* **What you need to do**:
Take the line that contains "You are a computer-use agent. The width" and every line below it to the end of the entries, and give them again exactly, leaving out any pictures.

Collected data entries
================================

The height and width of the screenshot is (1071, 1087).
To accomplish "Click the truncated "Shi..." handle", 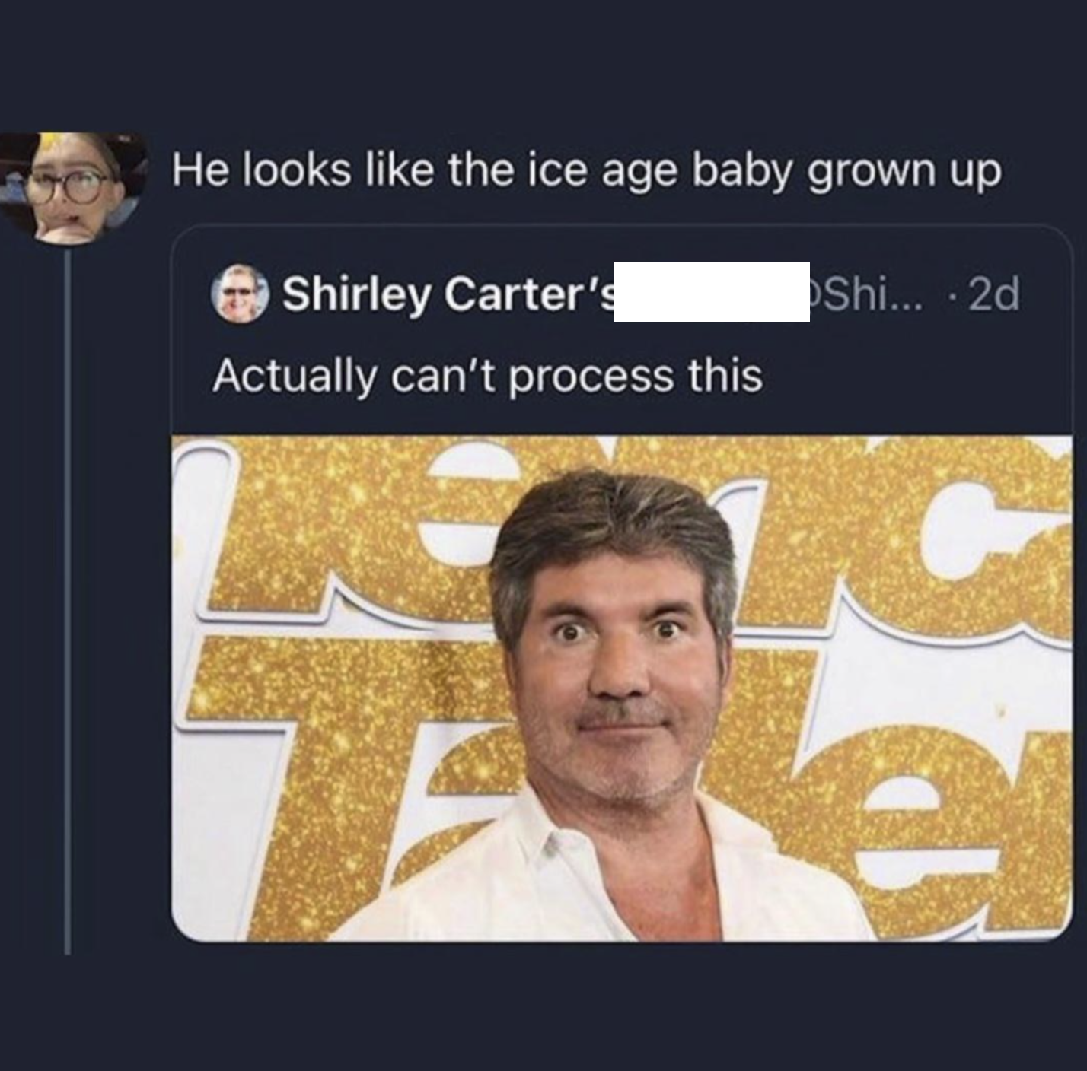I will [869, 294].
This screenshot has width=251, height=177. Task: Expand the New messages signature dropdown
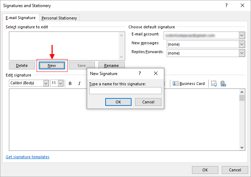pos(242,44)
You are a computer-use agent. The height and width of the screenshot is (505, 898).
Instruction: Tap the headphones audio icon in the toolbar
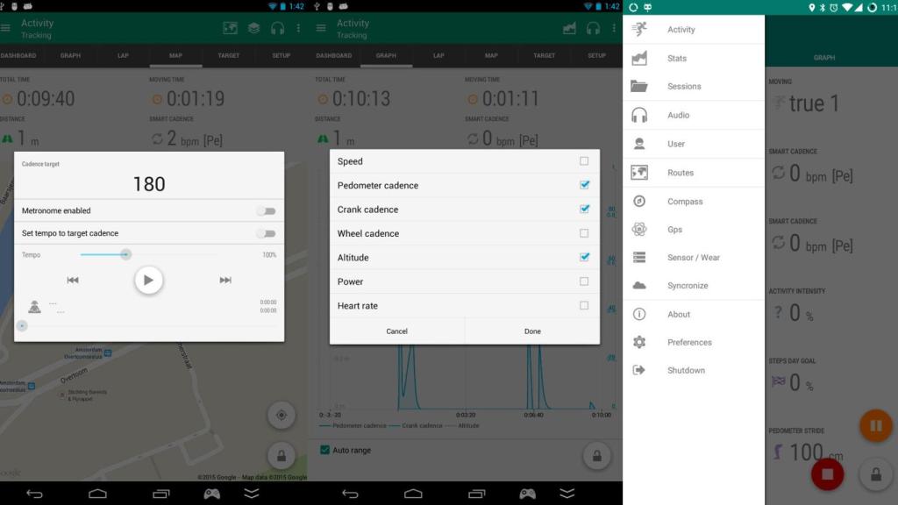[278, 27]
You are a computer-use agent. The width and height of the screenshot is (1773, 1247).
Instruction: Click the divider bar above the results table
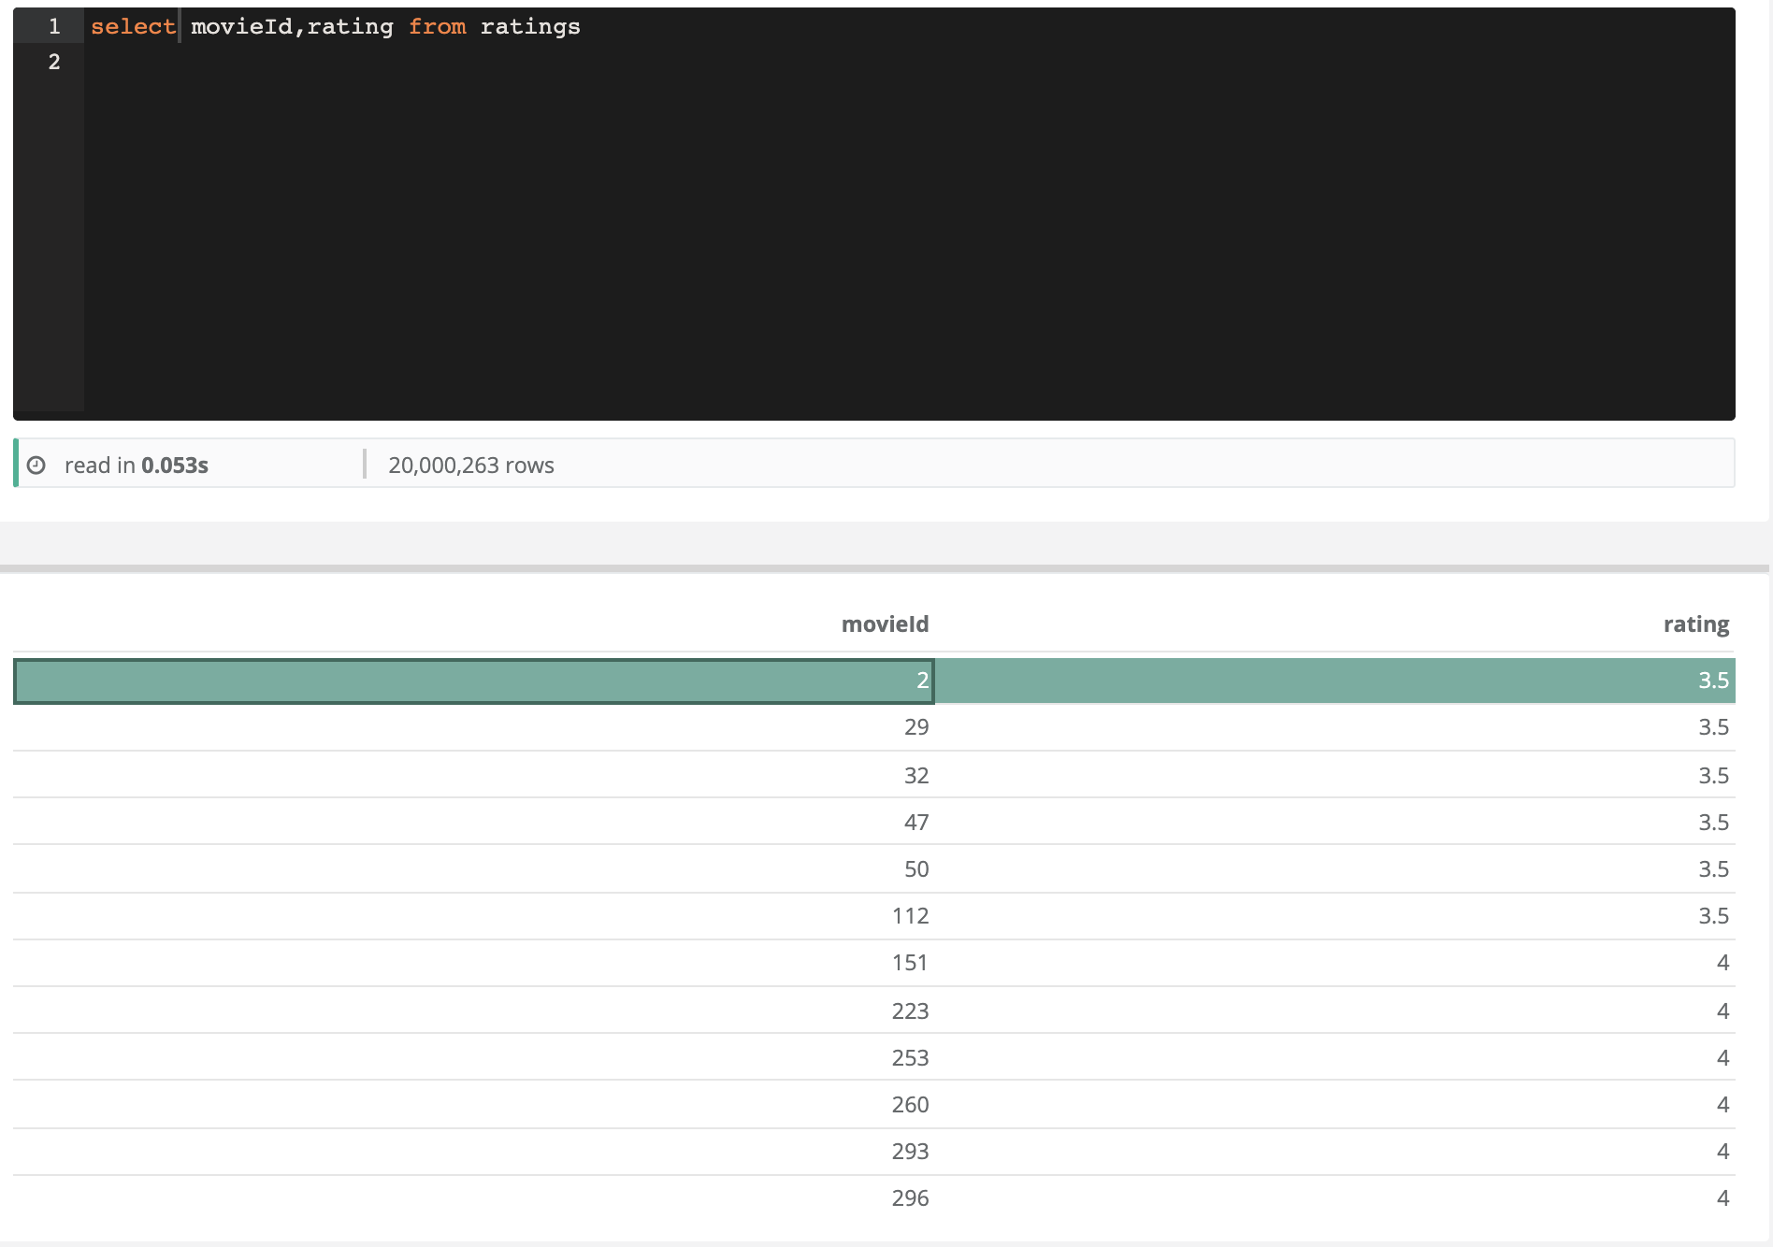885,568
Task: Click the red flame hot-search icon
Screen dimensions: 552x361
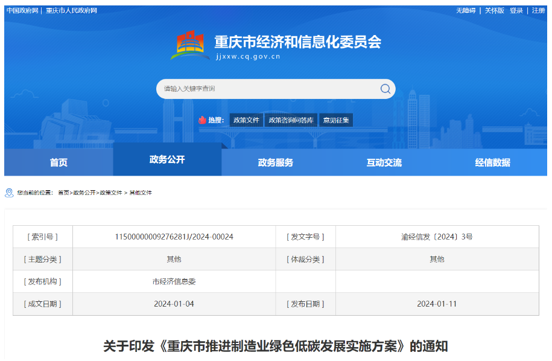Action: tap(202, 120)
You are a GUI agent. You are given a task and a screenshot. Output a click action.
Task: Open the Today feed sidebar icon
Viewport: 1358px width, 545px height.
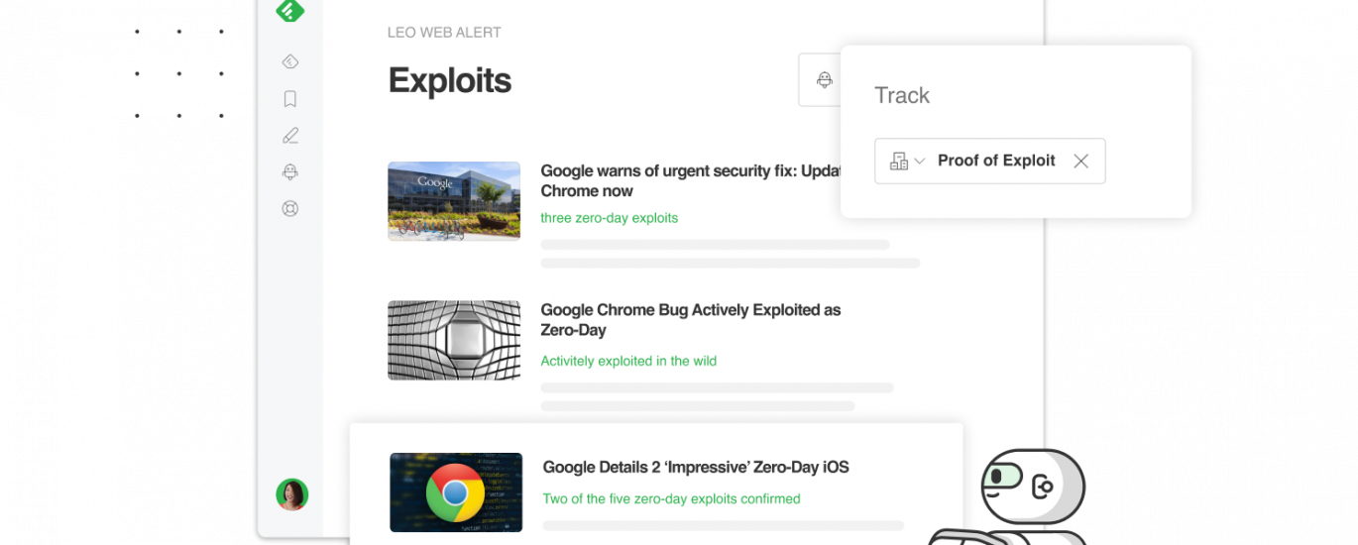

================================

* **Response to this task**:
You are a computer-use agent. The width and height of the screenshot is (1773, 1247).
Instruction: Click the divider bar above the results table
885,568
Task: Click the red flame hot-search icon
Screen dimensions: 552x361
Action: tap(202, 120)
You are a GUI agent. You are given a task and a screenshot. Output a click action.
Task: Open the Today feed sidebar icon
Viewport: 1358px width, 545px height.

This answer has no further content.